### Extracto del documento
+++

Ahora más que nunca urge entender cómo, desde siempre, la principal palanca del desarrollo económico ha sido la política, en este caso entendida como la importancia de que las naciones garanticen el ejercicio pleno de la soberanía sobre los territorios en los que se asientan, así como en sus relaciones internacionales, pues ella es la única que, mediante decisiones de todo tipo, puede impedir que el descomunal poder económico de los imperios y sus monopolios arrase con las producciones de los países débiles y con sus posibilidades de desarrollo y progreso. Sin la independencia de España los colombianos poco o nada tendríamos; y el relativo desarrollo que se ha logrado desde entonces se explica porque el Estado, mediante aranceles y otras muchas medidas de protección y estímulo al desarrollo, facilitó que creciera la producción nacional. Que nadie se haga ilusiones: si algún país no tiene futuro es aquel que amarre su destino a los desechos de los negocios de las trasnacionales y sus imperios.

+++

### Material mostrado
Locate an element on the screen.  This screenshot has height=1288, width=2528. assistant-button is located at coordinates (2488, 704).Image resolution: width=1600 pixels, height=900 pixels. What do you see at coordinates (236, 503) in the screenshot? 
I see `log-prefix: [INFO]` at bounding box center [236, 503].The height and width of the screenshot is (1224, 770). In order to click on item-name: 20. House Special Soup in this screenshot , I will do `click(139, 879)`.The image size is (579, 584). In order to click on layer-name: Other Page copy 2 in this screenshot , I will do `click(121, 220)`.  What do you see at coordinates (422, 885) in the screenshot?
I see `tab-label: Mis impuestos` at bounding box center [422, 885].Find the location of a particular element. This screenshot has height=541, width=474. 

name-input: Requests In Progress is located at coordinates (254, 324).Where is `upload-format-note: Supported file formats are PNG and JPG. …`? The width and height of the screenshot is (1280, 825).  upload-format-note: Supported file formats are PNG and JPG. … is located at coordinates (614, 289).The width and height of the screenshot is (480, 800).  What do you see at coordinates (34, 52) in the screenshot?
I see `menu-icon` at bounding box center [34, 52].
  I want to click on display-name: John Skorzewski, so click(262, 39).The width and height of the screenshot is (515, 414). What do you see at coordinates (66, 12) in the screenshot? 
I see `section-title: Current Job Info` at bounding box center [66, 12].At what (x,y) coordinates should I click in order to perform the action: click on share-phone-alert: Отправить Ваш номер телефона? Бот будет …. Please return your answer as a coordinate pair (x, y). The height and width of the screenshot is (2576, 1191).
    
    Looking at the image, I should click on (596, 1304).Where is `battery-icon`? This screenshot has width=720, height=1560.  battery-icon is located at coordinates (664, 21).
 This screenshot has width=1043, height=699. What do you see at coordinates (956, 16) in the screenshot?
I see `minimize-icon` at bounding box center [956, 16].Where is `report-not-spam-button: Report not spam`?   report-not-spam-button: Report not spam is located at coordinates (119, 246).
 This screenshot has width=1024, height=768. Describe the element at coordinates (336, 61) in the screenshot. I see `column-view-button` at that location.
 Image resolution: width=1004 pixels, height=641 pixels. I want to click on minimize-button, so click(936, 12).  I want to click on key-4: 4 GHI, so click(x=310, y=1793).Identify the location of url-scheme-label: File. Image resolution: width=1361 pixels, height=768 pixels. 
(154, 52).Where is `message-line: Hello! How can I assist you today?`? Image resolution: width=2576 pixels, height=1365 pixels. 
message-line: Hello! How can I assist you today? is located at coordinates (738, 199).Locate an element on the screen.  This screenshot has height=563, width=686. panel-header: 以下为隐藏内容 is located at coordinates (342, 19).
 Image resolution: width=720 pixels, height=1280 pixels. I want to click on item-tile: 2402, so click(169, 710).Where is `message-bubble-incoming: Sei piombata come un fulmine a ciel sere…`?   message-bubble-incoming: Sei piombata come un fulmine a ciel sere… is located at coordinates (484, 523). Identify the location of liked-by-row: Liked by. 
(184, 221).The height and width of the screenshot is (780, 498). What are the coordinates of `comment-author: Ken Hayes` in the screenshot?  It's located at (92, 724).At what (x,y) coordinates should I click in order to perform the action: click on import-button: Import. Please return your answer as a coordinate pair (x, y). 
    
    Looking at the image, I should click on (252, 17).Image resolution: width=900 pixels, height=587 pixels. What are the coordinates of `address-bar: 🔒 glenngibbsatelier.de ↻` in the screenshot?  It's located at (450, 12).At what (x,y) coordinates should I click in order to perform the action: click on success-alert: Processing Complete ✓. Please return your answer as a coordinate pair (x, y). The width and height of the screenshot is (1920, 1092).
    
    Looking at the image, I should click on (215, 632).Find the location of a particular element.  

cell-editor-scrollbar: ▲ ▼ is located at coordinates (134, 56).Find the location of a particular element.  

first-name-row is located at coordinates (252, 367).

+++

### Tarea asignada A
Responde estas preguntas según el texto sobre soberanía y desarrollo económico:
(i) ¿Cuál ha sido desde siempre la principal palanca del desarrollo económico?
(ii) ¿De qué país se menciona la independencia de los colombianos?
(iii) ¿Qué medidas del Estado facilitaron el crecimiento de la producción nacional?
### Tarea asignada B
Escribe la parte siguiente del texto sobre soberanía y desarrollo económico, a continuación de su última oración.
Los ítems no tienen ningún papel en esto.

### Respuesta del ejercicio A
(i) La política.
(ii) De España.
(iii) Los aranceles y otras muchas medidas de protección y estímulo al desarrollo.

### Respuesta del ejercicio B
Bogotá, 15 de marzo de 2004.
*El Plan Colombia señala: “En los últimos diez años, Colombia ha abierto su economía, tradicionalmente cerrada... El sector agropecuario ha sufrido graves impactos ya que la producción de algunos cereales tales como el trigo, el maíz, la cebada, y otros productos básicos como soya, algodón y sorgo han resultado poco competitivos en los mercados internacionales. Como resultado de ello –agrega– se han perdido 700 mil hectáreas de producción agrícola frente al aumento de importaciones durante los años 90, y esto a su vez ha sido un golpe dramático al empleo en las áreas rurales”. Y concluye: “La modernización esperada de la agricultura en Colombia ha progresado en forma muy lenta, ya que los cultivos permanentes en los cuales Colombia es competitiva como país tropical, requieren de inversiones y créditos sustanciales puesto que son de rendimiento tardío”

**Jorge Enrique Robledo Castillo, senador elegido por la coalición Unidad Cívica y Agraria-MOIR, es arquitecto de la Universidad de los Andes y fue por muchos años profesor de la Universidad Nacional, institución que le otorgó la Orden Gerardo Molina, máxima distinción que les confiere a sus docentes. Ganó también Robledo el premio de la XVII Bienal de Arquitectura en Teoría, Historia y Crítica.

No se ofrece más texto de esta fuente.